The Hayabusa film with the most star power (pun unavoidable) is Toei’s “Hayabusa Harukanaru Kikan” (a title I would roughly translate as “Hayabusa’s homecoming from afar”), with Ken Watanabe as an awkwardly coiffed engineer:

I don’t think any of these movies could be described as massive hits. Does this reflect on their cinematic quality, or were there just too many of them for the market to absorb? Not having actually watched the films, I’ll leave that for others to judge.

Spoiler-ful comments on “Shutter Island”

April 20, 2010

As described in my last post, “Moon” and “Shutter Island” are two excellent movies that have a surprising number of things in common. If you haven’t seen both films by now, go and do so immediately. You can read my dual review before or after you see the movies, but you should read the rest of this post only after you see them, because this is going to be full of spoilers, especially about “Shutter Island.”

You have been warned.

OK, those of you who are still here may recall that my review contained the line, “In both movies, the protagonists have high-stakes confrontations with themselves, and with the powers that be.” In many films, confronting yourself is a metaphor. But these two stories mean it literally.

“Shutter Island” presents the consequences of this confrontation with more dramatic impact. When the film begins, we and Teddy Daniels (Leonardo DiCaprio) believe that he as been sent to the island to investigate the disappearance of an inmate from its asylum for the criminally insane. He also secretly plans to find and confront another inmate, the man who killed Teddy’s wife.

But at the film’s climax, we learn that Teddy himself is the man who killed his wife. He did it for understandable reasons, as his wife had gone mad and killed their children, but the experience left him with such horrific memories that he retreated into a delusional world where he was the killer’s hunter and not the actual killer.

In an elaborate role-play therapy, Dr. Cawley (Ben Kingsley) allows Teddy the run of the island so that he can look into every nook and cranny until the realization that the imaginary killer is not there becomes inescapable.
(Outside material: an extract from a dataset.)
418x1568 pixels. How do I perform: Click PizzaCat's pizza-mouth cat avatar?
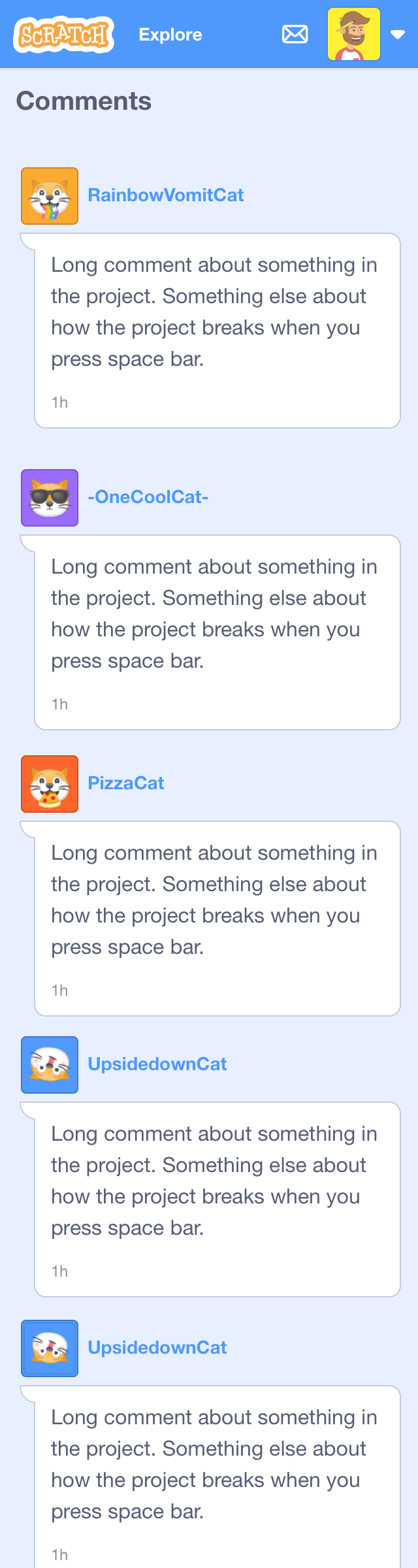coord(49,783)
Dr. Cawley hopes this realization will help bring Teddy back to reality. If the plan fails, Dr. Cawley’s old-fashioned colleague Dr. Naehring (Max von Sydow) will lobotomize Teddy, an outcome the more progressive Dr. Cawley ardently wishes to avoid.

I read Dennis Lehane’s novel “Shutter Island” several years ago, and I recently got my hands on a new copy long enough to re-read the last chapter and a half. Just as in the film, Dr. Cawley succeeds in bringing Teddy out of his delusion in the penultimate chapter. But also as in the film, Teddy appears to have a relapse soon afterward, and the last thing we see is Dr. Naehring and his orderlies approaching with a shiny set of lobotomy tools wrapped in a white towel.

Alas, poor Teddy!

But the movie goes one step further than the book, adding a single line of dialogue that changes everything. Just before he is led away, Teddy turns to a third doctor whom he knows as Chuck (played by Mark Ruffalo) and asks, “Which would be worse, to live as a monster or to die as a good man?”
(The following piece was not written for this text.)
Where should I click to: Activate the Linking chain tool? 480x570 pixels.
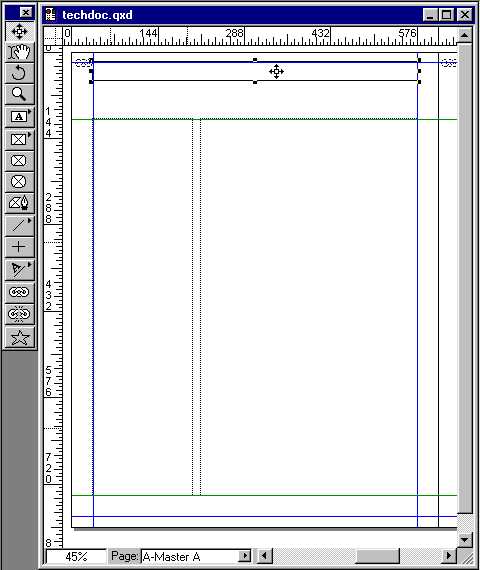20,292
In other words, Dr. Cawley’s plan has not failed after all. But having been “cured,” Teddy does not want to live with the knowledge of what he has done, and freely chooses to have himself lobotomized by pretending to remain delusional. His rhetorical question is a wink on the way to the gallows.

Chuck, the only one to hear it, is left stunned and speechless. He thinks he knows what Teddy is up to, but he doesn’t know what to do about it. (And whether knowing the truth would make any difference to Dr. Naehring is an open question. He could argue that the lobotomy is justified by necessity on one hand, or consent on the other.)

Teddy’s choice is both magnificent and horrifying.

The film’s writing credits are shared by Lehane and Laeta Kalogridis. Whichever of them came up with that closing line should get a medal.

“Which would be worse, to live as a monster or to die as a good man?”